The CTLM system operates as a tomographic scanner to generate slice
images of the breast using non-ionizing NIR light and without
applying any breast compression. The patient lies in a prone
position with one breast pendent within the scanning chamber
(figure 1). A bank of NIR-sensitive detectors, mounted around a
horizontally rotating gantry, nearly encircles the breast without
touching it. The breast is illuminated in the same horizontal plane
mid-way between the first and last detectors by a pencil beam of
NIR light from a laser source on the gantry (figure 2). A complete
rotation of the gantry moves the pencil beam and bank of detectors
around the breast. During rotation, the detectors measure the light
transmitted through the breast from the pencil beam.
Simultaneously, CCD cameras on the gantry view the pencil beam on
the breast surface in order to measure the boundary shape of the
breast. Once rotation is completed, the gantry can be moved
vertically to another horizontal plane (slice) of the breast.
During a typical scan, the CTLM system starts at the chest wall and
acquires successive slices as the gantry is lowered down the
breast. The acquired data is fed to an image reconstruction
As mentioned previously, there are two main approaches to
reconstructing slice images of the breast from optical CT data.

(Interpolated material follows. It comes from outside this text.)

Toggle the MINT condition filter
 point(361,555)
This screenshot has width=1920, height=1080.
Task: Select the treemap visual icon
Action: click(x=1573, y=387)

Both a modified back-projection algorithm and an iterative
inversion algorithm are being evaluated at IDSI. The reconstructed
slice images can be displayed either volumetrically or as a series
of coronal, sagittal, and axial profiles.
Throughout its continuing development, the CTLM system has
existed as a variety of prototypes which all generally conform to
the description outlined above. Both CW and time-resolved CTLM
systems are in development; currently, the CW CTLM system is being
evaluated in a clinical environment.
Phantoms with optical properties similar to breast tissue have
been manufactured to help the development of the CTLM system. One
of these phantoms is a breast-shaped epoxy-based shell with breast
optical properties. The shell can be filled with a breast-like
scattering solution and inclusions can be added to simulate tumors.
For one experiment, the shell was filled with breast-like
scattering solution and a small cylindrical inclusion (1 cm
diameter, 1 cm height) was suspended inside it. The inclusion had
the same transport scattering coefficient as the surrounding medium
and 10 times greater absorption coefficient. The phantom was
scanned using the CW CTLM system and slices were reconstructed with
the modified back-projection algorithm. Figure 3 shows a volumetric
image of the reconstructed slices of the phantom where the
inclusion is clearly identified within the shell.
Phantom experiments have been good predictors of in vivo CTLM
performance. Figure 4 shows results of a unilateral CTLM multislice
scan of a normal volunteer with fatty breasts. Vascularisation and
a well-localized area of dense tissue are visible.
A further avenue of development is the possibility of
incorporating optical contrast agents to improve diagnosis.
Fluorophores that absorb NIR light at one wavelength and fluoresce
at another could be used as markers when injected into a patient.
This technique could involve either specific targeting of the
fluorophore to a certain type of tumor, or a non-specific approach
relying on greater uptake of the fluorophore by the tumor due to
hypervascularisation. Several major pharmaceutical companies are
now expressing interest in developing optical contrast agents.
These could be used in conjunction with a modified CTLM system,
which has already demonstrated localization of a fluorescent
inclusion within a breast-like phantom.
The results so far are highly encouraging and indicate the
clinical potential of optical mammography. As expected, the spatial
resolution shown in Figures 3 and 4 is poor since they were
acquired with the CW CTLM system. However, it is anticipated that
the spatial resolution will be greatly improved with the
time-resolved CTLM system. Furthermore, the employment of optical
contrast agents to aid diagnosis is an exciting proposition for the
future. Ultimately, the outcome of clinical trials will determine
the viability of the CTLM system in the breast-imaging market.